Message from the President

In early November 2013, Super Typhoon Haiyan (Yolanda) struck the Philippines. Horrific as the destruction was, it was for many but a taste of “the new normal”, a future in which escalating human pressures drive environmental changes beyond known thresholds. What does this mean for the actions and programmes of the International Council for Science?

The ICSU family has the potential to propel humanity towards a sustainable future. Scientists involved in our programmes have always produced excellent science. And a host of new programmes are poised to continue this legacy – Integrated Research on Disaster Risk, Urban Health and Wellbeing, World Data System, Future Earth, and many more. Future Earth, in particular, offers an exciting vision for what sustainability science can do: fully involving stakeholders, mobilizing all regions, and driving better policies at every level – from defining a set of global Sustainable Development Goals to those of nations and cities.
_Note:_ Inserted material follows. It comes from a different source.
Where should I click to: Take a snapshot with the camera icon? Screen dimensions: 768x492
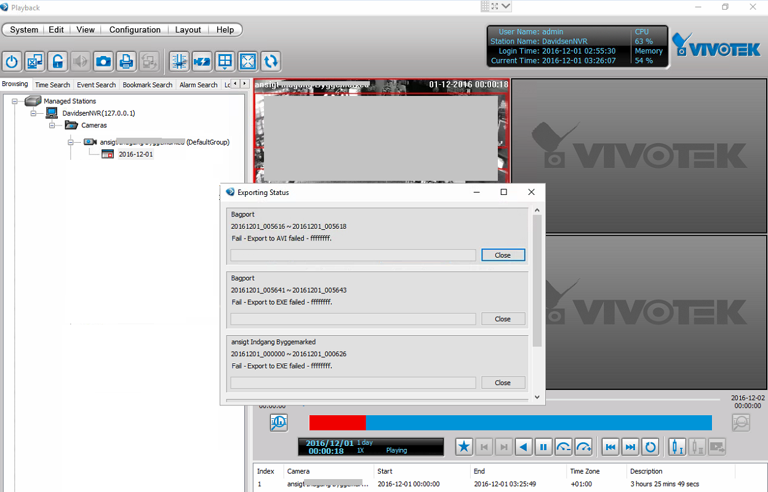(103, 61)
But if we wish to fulfil our potential, we will need to strive even harder, especially on three fronts:

First, let us better harness the tremendous power of our membership. This echoes my words in last year’s Annual Report. The April 2013 Unions Meeting in Paris offered a plethora of ideas, suggesting concrete projects where National Members, Unions, Programmes and Regional Offices could collaborate to strengthen research, boost science education, influence policies and more. These should serve as a model for our future efforts: ICSU’s core strength lies in its diverse global membership.

Second, let us examine our true impact rigorously. At the General Assembly in August 2014, we will receive early results from the External Review, the first since 1996. This is a tremendous opportunity for ICSU to examine what has been achieved since the 1996 Review and make sure that it is on track for the challenges of the coming decades. I will also pass the Presidency to Professor Gordon McBean, an excellent scientist and leader who has played an active role in ICSU programmes and activities throughout the years. In the five years since my election, humanity marched on in an unsustainable direction. Sustainable development is still an aspiration rather than a reality. We must therefore ask: has ICSU trod the right course? What have we achieved? How can we do better?

Third, we must be much more action-oriented. As Future Earth’s vision states, science should have a sense of urgency to contribute to solving real-world problems, to bring about different ways of doing things. That means actively connecting knowledge to action, also by stepping up our communication and engagement with decision-makers and stakeholders. Only then will the evidence we scientists provide make a real difference and ultimately transform the world for better.

A world in which Typhoon Haiyan (Yolanda) is the “new normal” is not the future we want for our children and grandchildren. For humanity to be able to respond to the challenges posed by anthropogenic environmental changes, it needs to rely on solid scientific information providing pathways for humans to adapt to and mitigate these changes. It is our duty as scientists to deliver that knowledge in a timely and useable manner. Let us harness the strengths of our membership, honestly examine the impacts we make, and work relentlessly to connect knowledge to real, tangible action.